## Activity
Copy every line that contains the string "each" from the entries below.

Pixel coordinate grounding data:

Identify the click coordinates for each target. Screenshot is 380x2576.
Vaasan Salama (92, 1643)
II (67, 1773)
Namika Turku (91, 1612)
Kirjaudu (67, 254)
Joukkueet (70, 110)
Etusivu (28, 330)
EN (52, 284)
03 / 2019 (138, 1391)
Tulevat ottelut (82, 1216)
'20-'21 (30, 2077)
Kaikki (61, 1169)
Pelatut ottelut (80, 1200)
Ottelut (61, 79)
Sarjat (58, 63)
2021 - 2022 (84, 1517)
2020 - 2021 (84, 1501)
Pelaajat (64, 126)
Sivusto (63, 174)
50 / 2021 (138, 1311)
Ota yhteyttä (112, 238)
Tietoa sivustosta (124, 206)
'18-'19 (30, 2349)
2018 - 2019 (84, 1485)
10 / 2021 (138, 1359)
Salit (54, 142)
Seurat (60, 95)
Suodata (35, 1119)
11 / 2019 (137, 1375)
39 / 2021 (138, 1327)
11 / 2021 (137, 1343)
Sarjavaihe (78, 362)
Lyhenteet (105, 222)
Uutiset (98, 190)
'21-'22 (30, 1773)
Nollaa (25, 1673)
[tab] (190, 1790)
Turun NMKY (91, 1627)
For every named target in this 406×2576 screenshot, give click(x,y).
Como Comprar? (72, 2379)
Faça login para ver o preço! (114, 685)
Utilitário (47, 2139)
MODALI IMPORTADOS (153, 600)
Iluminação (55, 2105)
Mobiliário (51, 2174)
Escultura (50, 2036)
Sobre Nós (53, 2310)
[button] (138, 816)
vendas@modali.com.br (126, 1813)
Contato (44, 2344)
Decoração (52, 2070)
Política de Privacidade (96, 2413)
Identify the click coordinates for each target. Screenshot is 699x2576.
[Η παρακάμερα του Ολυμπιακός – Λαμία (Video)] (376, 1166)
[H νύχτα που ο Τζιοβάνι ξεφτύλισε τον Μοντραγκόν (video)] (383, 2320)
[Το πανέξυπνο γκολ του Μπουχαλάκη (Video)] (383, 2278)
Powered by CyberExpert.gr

## Answer below
Identify the click coordinates for each target. Screenshot is 380x2576.
Identify the click coordinates for each target. Screenshot is 699x2576.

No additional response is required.